Question

Two ships A and B are sailing straight away from a fixed point O along routes such that, $\angle AOB = {120^o}$. At a certain distance, OA = 8km, OB = 6km and the ship A is sailing at the rate of 20 km/hr. while the ship B sailed at the rate of 30 km/hr. then the distance between A and B is changing at the rate (in km/hr.):
$\left( a \right)\dfrac{{260}}{{\sqrt {37} }}$
$\left( b \right)\dfrac{{260}}{{37}}$
$\left( c \right)\dfrac{{80}}{{37}}$
$\left( d \right)\dfrac{{80}}{{\sqrt {37} }}$

Answer 1

In this particular question use the concept of cosine of angle in any triangle which is given as, $\cos \theta = \dfrac{{{a^2} + {b^2} - {c^2}}}{{2ab}}$ where a and b are the adjacent sides of that angle and c is the opposite side of that angle and later on differentiate this equation after simplifying w.r.t time so use these concepts to reach the solution of the question.

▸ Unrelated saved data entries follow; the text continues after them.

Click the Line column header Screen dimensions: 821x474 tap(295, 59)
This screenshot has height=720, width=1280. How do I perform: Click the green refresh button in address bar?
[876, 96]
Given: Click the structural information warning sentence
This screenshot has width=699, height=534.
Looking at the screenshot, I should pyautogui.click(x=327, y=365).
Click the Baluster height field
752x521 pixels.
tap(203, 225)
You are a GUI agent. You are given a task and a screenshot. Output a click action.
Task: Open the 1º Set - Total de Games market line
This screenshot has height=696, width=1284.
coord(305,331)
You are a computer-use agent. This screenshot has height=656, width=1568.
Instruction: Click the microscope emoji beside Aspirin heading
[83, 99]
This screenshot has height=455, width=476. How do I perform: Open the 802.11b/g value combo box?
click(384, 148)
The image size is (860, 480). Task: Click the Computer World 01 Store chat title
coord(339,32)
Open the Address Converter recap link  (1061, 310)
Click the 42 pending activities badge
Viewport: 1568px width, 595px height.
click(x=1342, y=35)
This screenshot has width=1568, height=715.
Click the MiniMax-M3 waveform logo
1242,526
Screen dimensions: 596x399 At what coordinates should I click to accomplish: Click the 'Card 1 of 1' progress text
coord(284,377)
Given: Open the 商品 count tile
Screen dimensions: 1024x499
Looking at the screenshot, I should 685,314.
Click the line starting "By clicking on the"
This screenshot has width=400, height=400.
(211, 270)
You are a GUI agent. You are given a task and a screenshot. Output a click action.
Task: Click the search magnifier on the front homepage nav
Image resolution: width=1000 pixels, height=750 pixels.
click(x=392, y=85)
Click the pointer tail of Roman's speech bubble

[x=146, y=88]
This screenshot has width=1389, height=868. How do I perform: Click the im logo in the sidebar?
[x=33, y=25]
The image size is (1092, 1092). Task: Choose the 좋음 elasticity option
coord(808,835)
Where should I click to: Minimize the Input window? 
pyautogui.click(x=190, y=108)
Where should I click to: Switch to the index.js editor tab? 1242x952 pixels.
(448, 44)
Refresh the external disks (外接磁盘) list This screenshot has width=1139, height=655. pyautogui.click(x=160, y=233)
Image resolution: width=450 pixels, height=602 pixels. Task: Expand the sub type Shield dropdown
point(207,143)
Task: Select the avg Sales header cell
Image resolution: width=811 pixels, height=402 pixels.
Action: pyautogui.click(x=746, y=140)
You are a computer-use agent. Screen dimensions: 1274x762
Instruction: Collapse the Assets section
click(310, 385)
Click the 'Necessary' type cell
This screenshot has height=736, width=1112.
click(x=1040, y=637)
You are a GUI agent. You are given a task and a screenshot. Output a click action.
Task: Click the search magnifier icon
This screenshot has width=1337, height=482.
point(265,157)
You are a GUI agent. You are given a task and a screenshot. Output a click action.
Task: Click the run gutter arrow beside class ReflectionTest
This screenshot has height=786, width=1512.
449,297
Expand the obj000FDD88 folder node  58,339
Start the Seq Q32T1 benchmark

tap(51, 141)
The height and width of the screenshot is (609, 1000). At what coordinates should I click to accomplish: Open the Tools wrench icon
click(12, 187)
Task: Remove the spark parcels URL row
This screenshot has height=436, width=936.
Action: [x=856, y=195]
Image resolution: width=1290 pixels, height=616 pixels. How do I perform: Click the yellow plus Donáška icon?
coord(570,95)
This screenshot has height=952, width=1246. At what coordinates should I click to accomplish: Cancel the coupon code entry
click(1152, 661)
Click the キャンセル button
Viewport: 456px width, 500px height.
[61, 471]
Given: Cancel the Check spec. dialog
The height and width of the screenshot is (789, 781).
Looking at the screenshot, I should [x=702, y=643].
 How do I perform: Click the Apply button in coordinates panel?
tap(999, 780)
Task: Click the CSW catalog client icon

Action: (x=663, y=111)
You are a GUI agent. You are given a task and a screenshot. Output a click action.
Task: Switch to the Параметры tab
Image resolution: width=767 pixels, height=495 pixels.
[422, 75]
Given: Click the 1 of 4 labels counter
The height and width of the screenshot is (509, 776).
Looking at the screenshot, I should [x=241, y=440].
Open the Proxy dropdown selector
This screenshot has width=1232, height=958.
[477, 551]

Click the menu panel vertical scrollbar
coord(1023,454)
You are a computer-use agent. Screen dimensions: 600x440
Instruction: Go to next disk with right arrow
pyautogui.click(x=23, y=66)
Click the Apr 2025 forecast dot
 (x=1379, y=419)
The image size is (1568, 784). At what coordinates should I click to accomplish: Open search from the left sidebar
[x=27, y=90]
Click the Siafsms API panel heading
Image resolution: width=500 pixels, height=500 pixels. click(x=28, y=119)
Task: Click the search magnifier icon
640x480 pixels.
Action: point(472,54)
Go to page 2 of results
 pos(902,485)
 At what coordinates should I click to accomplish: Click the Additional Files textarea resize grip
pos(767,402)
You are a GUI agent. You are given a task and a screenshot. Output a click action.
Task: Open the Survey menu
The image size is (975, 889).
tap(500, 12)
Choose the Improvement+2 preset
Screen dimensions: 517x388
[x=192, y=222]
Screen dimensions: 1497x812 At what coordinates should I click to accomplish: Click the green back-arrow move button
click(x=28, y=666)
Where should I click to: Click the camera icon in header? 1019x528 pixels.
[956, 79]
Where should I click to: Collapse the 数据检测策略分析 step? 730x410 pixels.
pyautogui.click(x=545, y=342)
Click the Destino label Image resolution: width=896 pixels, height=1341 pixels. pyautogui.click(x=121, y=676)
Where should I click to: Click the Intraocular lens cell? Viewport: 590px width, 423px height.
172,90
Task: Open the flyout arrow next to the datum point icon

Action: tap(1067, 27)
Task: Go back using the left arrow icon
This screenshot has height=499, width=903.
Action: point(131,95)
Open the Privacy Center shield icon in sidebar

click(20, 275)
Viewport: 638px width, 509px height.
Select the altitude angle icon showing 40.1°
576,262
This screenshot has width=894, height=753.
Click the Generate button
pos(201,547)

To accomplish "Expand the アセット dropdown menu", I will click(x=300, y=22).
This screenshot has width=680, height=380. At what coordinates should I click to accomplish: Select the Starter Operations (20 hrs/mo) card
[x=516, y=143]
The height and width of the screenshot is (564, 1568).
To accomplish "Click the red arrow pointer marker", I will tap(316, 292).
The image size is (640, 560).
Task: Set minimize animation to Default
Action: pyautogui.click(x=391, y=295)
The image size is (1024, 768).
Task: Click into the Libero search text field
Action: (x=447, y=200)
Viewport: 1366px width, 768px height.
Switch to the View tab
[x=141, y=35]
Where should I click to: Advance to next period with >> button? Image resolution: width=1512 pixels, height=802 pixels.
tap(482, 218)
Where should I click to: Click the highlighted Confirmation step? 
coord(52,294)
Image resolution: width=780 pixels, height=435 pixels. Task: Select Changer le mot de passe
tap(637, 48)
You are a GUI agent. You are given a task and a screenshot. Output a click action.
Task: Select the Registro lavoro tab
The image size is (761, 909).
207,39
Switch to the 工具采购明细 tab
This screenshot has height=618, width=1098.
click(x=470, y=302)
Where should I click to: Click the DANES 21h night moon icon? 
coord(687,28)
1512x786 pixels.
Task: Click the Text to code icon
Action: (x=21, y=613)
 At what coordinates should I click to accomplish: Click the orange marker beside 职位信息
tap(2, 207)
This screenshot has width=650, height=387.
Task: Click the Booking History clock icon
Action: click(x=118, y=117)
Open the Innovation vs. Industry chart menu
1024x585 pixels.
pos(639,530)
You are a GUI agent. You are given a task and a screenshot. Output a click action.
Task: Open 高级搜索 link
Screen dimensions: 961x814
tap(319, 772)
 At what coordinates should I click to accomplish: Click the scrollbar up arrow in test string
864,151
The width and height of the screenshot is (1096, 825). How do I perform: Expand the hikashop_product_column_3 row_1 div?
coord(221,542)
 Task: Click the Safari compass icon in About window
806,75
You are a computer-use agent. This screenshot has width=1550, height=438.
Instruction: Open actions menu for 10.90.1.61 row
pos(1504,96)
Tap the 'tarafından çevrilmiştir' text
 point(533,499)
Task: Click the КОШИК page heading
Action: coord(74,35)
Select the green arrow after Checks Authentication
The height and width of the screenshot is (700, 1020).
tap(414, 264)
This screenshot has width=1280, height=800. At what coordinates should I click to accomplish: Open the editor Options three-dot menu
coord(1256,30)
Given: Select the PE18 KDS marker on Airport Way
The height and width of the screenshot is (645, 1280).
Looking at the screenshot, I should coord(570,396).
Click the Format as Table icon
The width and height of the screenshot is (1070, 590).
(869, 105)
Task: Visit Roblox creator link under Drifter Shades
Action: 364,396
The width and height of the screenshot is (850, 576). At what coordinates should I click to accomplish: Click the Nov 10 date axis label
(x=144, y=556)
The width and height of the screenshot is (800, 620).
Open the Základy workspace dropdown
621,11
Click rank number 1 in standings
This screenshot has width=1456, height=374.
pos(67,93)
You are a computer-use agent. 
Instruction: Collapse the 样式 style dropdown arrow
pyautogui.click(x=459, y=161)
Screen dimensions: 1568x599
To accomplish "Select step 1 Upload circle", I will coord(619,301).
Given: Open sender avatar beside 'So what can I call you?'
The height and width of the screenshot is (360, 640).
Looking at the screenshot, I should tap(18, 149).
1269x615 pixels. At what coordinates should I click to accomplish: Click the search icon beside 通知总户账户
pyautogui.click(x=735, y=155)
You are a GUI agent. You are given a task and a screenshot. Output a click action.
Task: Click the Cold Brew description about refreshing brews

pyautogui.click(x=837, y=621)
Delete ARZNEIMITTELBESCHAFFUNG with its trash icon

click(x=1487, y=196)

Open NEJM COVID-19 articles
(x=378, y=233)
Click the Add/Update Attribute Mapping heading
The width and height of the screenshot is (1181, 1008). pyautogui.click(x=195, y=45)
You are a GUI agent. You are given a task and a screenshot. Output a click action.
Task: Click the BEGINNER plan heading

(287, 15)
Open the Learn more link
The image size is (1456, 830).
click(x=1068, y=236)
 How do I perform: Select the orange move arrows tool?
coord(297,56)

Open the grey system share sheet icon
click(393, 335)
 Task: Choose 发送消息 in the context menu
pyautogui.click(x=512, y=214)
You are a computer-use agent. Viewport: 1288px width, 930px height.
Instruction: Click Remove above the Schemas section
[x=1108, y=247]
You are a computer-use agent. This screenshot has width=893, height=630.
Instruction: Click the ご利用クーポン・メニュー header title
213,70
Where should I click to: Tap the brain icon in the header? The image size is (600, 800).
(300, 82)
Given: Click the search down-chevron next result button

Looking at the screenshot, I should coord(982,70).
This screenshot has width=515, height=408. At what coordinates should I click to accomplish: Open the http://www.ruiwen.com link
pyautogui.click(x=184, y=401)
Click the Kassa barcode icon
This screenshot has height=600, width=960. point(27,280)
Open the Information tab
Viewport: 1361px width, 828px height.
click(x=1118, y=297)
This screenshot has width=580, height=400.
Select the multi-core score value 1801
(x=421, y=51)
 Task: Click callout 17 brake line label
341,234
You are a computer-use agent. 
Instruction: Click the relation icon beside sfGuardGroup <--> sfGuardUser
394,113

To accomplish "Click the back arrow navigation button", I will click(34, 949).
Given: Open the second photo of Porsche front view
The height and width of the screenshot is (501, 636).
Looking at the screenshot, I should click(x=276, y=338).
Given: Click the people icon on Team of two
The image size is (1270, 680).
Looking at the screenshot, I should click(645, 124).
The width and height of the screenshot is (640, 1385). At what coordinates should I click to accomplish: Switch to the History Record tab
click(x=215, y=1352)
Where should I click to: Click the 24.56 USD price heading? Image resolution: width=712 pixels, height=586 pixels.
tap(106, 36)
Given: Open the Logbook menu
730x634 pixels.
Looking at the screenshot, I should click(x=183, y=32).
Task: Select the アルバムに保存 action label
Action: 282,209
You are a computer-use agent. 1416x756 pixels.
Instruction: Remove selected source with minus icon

Complete step by step answer:
Two ships A and B are sailing straight away from a fixed point O along routes such that, $\angle AOB = {120^o}$.

Now it is given that OA = 8 km and OB = 6 km.
Let OA = a, OB = b, and AB = c Km as shown in the following figure.
Now it is also given that A is sailing at the rate of 20 km/hr. while the ship B sailed at the rate of 30 km/hr.
$\Rightarrow \dfrac{{da}}{{dt}} = 20$ Km/hr. and $\dfrac{{db}}{{dt}} = 30$ Km/hr........................ (1)
Now we have to find out the distance between A and B is changing at the rate (in km/hr.) i.e. $\dfrac{{dc}}{{dt}}$
Now apply cosine rule in the above triangle we have,
$\Rightarrow \cos \theta = \dfrac{{{a^2} + {b^2} - {c^2}}}{{2ab}}$, Where a and b are the adjacent sides of that angle and c is the opposite side of that angle.
$\Rightarrow \cos {120^o} = \dfrac{{{a^2} + {b^2} - {c^2}}}{{2ab}}$
Now as we know that $\cos {120^o} = \dfrac{{ - 1}}{2}$ so we have,
$\Rightarrow - \dfrac{1}{2} = \dfrac{{{a^2} + {b^2} - {c^2}}}{{2ab}}$
$\Rightarrow {a^2} + {b^2} - {c^2} = - ab$
$\Rightarrow {c^2} = {a^2} + {b^2} + ab$................. (2)
Now substitute the values we have,
$\Rightarrow {c^2} = {8^2} + {6^2} + 8\left( 6 \right) = 64 + 36 + 48 = 148$
$\Rightarrow c = \sqrt {148}$................ (3)
Now differentiate equation (2) w.r.t time (t) we have,
$\Rightarrow \dfrac{d}{{dt}}{c^2} = \dfrac{d}{{dt}}{a^2} + \dfrac{d}{{dt}}{b^2} + \dfrac{d}{{dt}}ab$
Now as we know that $\dfrac{d}{{dx}}{x^n} = n{x^{n - 1}},\dfrac{d}{{dx}}mn = m\dfrac{d}{{dx}}n + n\dfrac{d}{{dx}}m$ so we have,
$\Rightarrow 2c\dfrac{{dc}}{{dt}} = 2a\dfrac{{da}}{{dt}} + 2b\dfrac{{db}}{{dt}} + a\dfrac{{db}}{{dt}} + b\dfrac{{da}}{{dt}}$
Now substitute all the values in the above equation we have,
$\Rightarrow 2\sqrt {148} \dfrac{{dc}}{{dt}} = 2\left( 8 \right)\left( {20} \right) + 2\left( 6 \right)\left( {30} \right) + 8\left( {30} \right) + 6\left( {20} \right)$
Now simplify this we have,
$\Rightarrow 2\sqrt {148} \dfrac{{dc}}{{dt}} = 1040$
$\Rightarrow \dfrac{{dc}}{{dt}} = \dfrac{{1040}}{{2\sqrt {148} }} = \dfrac{{520}}{{\sqrt {148} }} = \dfrac{{520}}{{2\sqrt {37} }} = \dfrac{{260}}{{\sqrt {37} }}$ Km/hr.
So this is the required answer.
Hence option (a) is the correct answer.

Note:
whenever we face such types of questions the key concept we have to remember is that always recall the basic differentiating properties such as $\dfrac{d}{{dx}}{x^n} = n{x^{n - 1}},\dfrac{d}{{dx}}mn = m\dfrac{d}{{dx}}n + n\dfrac{d}{{dx}}m$ and always recall the cosine rule in any triangle which is stated above, so use these properties as above applied we will get the required answer.